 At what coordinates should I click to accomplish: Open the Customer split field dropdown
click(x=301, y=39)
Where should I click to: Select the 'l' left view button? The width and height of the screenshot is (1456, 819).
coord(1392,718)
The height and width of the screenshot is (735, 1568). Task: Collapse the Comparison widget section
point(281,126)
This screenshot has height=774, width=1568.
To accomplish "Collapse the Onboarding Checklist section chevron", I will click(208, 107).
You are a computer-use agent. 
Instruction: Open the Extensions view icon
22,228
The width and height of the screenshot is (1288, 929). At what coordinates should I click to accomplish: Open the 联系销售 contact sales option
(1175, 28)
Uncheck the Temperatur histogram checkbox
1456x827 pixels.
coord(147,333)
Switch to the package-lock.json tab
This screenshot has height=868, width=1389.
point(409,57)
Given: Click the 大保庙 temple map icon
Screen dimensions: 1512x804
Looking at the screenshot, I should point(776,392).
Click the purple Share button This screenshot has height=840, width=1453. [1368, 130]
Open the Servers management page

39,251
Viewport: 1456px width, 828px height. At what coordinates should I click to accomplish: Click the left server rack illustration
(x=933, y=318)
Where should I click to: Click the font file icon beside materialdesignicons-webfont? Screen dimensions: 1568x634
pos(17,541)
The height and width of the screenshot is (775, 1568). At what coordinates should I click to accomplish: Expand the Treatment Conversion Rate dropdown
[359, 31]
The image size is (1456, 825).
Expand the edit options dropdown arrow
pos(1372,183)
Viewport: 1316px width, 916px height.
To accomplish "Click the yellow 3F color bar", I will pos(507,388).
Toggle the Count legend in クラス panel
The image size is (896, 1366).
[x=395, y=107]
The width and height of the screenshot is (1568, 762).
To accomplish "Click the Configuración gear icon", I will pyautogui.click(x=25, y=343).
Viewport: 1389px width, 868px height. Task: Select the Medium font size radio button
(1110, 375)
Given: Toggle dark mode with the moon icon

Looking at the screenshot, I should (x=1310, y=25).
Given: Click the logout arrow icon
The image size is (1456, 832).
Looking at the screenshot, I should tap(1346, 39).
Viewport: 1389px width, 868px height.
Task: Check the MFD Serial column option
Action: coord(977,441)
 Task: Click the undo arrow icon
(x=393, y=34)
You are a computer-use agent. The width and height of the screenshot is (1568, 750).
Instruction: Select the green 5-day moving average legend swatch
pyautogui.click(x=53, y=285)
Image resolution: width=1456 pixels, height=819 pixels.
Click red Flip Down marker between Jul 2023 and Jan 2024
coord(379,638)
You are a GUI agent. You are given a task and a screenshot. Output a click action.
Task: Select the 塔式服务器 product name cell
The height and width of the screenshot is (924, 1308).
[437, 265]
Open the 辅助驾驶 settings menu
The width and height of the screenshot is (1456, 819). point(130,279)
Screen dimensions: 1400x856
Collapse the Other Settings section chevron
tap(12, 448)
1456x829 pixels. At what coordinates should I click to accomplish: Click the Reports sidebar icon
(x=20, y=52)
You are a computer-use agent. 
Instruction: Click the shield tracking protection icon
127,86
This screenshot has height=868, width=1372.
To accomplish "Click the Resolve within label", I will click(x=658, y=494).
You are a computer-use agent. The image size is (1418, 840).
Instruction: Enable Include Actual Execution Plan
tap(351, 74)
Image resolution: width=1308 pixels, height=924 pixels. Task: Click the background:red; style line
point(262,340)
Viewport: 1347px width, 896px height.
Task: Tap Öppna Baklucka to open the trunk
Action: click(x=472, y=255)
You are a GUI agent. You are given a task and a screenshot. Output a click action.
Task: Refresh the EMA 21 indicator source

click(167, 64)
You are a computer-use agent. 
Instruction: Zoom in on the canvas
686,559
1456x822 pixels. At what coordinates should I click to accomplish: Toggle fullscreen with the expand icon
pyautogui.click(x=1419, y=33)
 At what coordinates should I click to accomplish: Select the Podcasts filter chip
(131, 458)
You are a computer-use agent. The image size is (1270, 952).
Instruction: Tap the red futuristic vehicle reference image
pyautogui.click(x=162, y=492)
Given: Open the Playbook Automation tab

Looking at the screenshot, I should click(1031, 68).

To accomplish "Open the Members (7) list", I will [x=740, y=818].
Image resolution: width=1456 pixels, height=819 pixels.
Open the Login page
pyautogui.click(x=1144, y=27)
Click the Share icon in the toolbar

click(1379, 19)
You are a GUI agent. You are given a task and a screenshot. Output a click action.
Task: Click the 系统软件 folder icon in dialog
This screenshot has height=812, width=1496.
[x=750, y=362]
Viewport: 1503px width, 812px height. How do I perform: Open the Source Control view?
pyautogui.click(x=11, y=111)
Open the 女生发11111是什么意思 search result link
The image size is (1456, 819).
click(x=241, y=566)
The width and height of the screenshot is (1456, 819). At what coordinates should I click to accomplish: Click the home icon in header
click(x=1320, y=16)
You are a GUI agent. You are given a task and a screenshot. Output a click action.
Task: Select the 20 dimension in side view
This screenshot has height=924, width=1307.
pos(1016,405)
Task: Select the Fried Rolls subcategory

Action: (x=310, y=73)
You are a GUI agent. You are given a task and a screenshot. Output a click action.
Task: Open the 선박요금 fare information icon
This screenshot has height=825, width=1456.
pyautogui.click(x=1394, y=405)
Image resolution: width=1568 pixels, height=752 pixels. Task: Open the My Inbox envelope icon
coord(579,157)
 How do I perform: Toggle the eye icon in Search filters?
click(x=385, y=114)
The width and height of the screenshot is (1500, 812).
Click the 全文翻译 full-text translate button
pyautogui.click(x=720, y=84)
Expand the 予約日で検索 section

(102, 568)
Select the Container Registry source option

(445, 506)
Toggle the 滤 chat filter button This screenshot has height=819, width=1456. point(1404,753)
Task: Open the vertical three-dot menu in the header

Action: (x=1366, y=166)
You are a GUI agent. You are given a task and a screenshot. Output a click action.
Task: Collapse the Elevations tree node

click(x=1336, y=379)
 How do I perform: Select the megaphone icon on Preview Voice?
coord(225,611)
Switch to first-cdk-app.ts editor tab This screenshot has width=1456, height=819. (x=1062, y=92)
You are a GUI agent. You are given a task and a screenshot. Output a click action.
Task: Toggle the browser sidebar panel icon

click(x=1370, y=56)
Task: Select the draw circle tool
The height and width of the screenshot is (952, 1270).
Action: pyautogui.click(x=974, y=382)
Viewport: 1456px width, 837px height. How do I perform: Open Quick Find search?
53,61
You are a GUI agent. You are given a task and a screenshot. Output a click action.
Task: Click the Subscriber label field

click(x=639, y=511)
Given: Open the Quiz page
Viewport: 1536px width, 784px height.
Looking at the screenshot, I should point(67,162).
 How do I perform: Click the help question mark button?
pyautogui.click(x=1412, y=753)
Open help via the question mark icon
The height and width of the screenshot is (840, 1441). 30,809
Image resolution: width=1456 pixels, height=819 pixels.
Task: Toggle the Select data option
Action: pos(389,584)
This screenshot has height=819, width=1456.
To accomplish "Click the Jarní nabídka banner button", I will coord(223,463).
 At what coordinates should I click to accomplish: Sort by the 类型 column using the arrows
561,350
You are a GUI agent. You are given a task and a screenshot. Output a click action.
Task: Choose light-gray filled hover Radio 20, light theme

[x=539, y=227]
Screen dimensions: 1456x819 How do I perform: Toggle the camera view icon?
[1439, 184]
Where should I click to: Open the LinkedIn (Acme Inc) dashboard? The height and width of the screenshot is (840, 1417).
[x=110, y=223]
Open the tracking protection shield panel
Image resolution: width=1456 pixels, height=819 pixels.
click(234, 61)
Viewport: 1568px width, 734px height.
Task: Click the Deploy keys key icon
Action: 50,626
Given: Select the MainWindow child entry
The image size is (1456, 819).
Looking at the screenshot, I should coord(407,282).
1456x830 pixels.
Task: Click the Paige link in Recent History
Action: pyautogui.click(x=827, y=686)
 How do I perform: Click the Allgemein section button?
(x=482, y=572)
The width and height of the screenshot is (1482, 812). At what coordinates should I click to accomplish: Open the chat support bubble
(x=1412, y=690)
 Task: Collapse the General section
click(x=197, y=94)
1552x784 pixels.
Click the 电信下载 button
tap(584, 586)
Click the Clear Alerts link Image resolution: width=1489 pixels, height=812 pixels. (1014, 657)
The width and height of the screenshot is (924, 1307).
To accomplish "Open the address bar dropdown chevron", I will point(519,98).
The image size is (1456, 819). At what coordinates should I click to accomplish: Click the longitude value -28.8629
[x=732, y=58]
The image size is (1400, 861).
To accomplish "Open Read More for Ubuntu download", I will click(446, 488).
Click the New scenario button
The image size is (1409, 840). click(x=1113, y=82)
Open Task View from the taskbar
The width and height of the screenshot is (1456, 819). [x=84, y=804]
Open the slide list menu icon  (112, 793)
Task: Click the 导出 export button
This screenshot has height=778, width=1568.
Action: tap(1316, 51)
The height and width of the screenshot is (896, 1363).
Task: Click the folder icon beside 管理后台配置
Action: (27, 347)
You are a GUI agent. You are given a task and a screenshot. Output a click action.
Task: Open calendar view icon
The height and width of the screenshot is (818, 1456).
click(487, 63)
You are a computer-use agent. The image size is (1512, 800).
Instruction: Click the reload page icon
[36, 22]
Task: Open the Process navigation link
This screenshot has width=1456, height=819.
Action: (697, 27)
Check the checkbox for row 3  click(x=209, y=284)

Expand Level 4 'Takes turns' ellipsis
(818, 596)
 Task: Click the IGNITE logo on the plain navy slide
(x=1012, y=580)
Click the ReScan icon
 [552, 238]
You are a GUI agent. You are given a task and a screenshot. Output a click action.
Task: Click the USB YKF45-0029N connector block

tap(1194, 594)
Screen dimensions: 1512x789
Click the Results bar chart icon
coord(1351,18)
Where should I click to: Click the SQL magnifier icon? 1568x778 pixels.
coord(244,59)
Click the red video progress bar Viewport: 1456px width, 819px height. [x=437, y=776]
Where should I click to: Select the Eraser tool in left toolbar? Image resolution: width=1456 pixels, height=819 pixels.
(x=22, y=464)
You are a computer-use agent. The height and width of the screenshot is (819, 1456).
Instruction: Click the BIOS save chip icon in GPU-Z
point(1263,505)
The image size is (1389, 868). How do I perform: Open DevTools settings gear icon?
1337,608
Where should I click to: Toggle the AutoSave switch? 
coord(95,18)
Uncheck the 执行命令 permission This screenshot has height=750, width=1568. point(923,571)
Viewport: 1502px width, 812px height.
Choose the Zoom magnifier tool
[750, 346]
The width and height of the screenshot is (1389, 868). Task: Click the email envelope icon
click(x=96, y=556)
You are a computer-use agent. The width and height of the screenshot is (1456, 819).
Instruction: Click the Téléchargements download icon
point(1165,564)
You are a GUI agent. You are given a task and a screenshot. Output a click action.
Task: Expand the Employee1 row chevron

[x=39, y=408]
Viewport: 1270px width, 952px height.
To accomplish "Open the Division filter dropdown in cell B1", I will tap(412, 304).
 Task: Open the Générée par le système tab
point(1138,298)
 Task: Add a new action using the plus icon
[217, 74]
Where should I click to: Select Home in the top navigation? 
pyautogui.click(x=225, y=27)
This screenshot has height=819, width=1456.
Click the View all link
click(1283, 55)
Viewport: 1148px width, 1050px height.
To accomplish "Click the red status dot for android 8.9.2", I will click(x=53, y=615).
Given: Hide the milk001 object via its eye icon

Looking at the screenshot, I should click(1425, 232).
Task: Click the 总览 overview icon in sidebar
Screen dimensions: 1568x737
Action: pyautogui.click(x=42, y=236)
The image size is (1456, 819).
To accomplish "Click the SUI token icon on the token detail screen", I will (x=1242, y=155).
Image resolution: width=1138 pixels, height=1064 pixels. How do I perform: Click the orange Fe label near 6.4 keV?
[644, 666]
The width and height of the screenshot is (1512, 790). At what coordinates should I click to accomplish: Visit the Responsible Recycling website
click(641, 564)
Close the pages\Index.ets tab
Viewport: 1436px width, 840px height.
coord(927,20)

==================================================

_Work instructions_
Using the data above, return every line that contains the string "cell".

_Task result_
Task: Select the 塔式服务器 product name cell
To accomplish "Open the Division filter dropdown in cell B1", I will tap(412, 304).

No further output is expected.